Goal of the exercise :: In the records that follow, the lines from the one containing "На гребне Пика Победы (535, 454)" to the one containing "Вело (508, 148)", inclusive, are to be given again exactly.

Records provided ::
****************

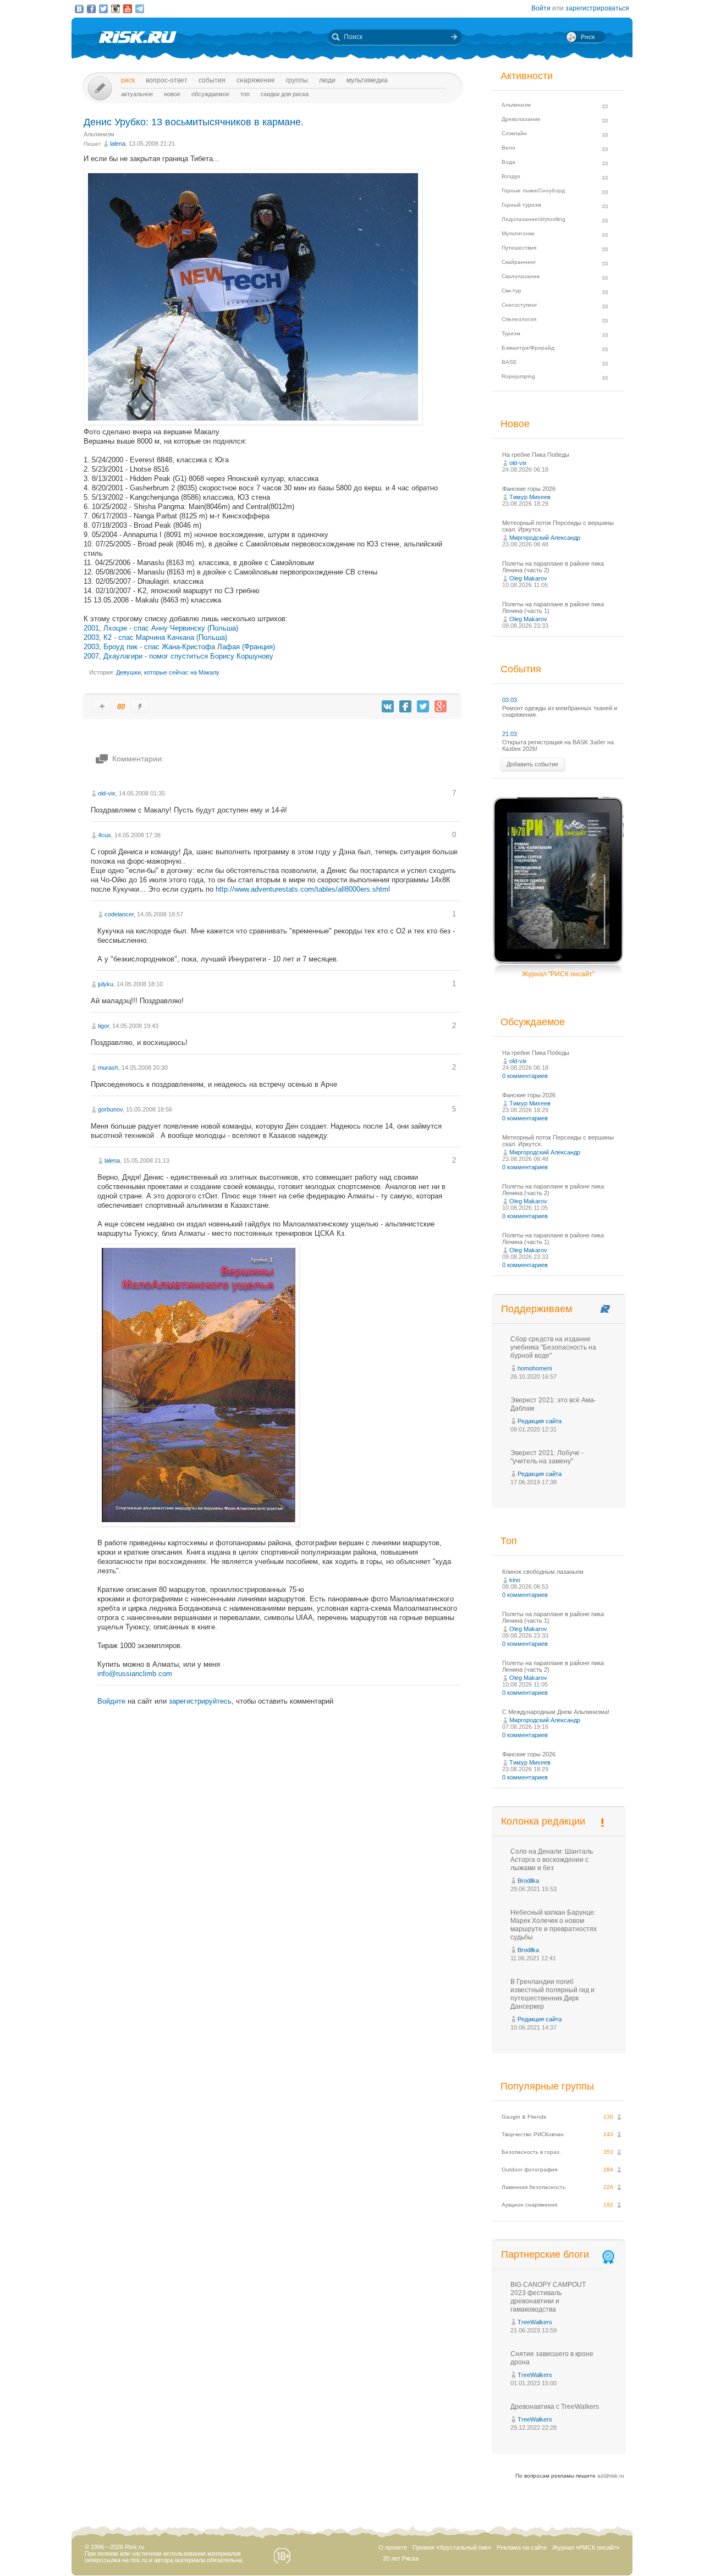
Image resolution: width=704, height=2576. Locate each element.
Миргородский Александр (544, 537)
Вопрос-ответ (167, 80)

****************

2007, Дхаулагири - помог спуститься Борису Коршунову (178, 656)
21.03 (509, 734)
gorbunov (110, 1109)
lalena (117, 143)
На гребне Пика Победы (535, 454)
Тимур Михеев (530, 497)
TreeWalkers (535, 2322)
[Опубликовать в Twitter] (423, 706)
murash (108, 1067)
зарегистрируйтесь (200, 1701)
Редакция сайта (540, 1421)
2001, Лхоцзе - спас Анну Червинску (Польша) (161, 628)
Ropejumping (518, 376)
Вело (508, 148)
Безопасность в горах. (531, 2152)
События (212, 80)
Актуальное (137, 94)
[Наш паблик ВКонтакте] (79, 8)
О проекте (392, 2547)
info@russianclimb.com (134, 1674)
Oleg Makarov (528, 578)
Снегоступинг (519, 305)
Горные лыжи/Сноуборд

****************

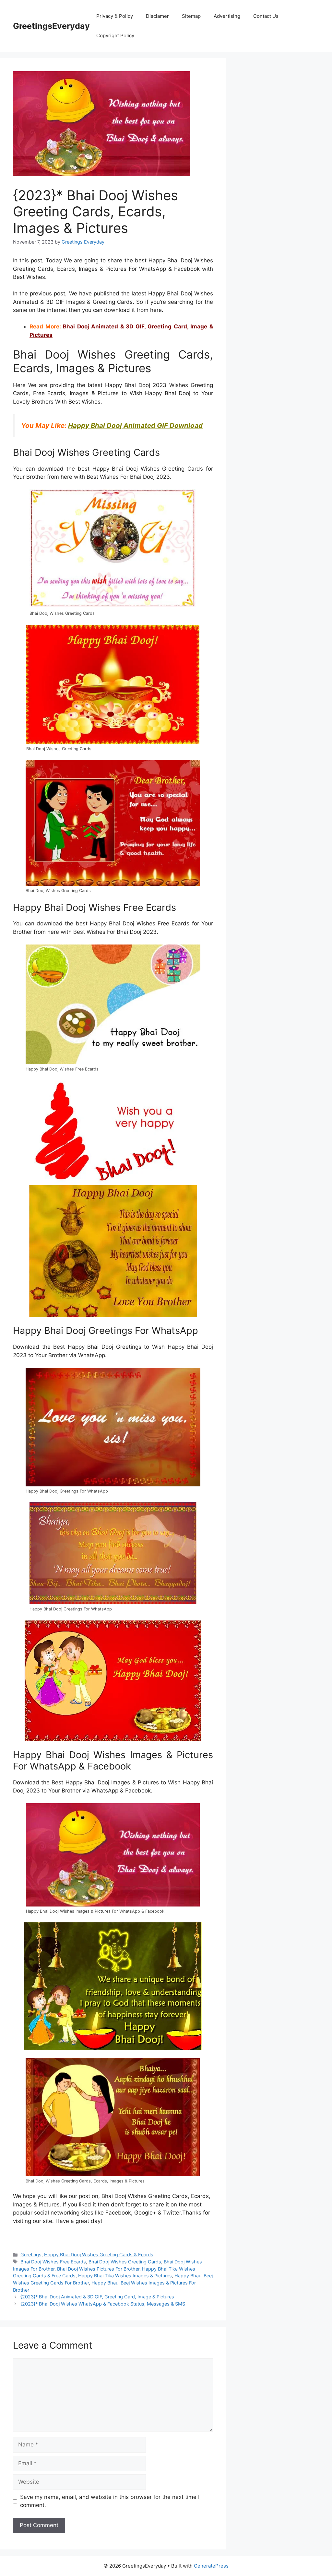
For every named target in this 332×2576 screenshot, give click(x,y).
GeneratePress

****************

Task answer ::
На гребне Пика Победы (535, 454)
Тимур Михеев (530, 497)
TreeWalkers (535, 2322)
[Опубликовать в Twitter] (423, 706)
murash (108, 1067)
зарегистрируйтесь (200, 1701)
Редакция сайта (540, 1421)
2001, Лхоцзе - спас Анну Червинску (Польша) (161, 628)
Ropejumping (518, 376)
Вело (508, 148)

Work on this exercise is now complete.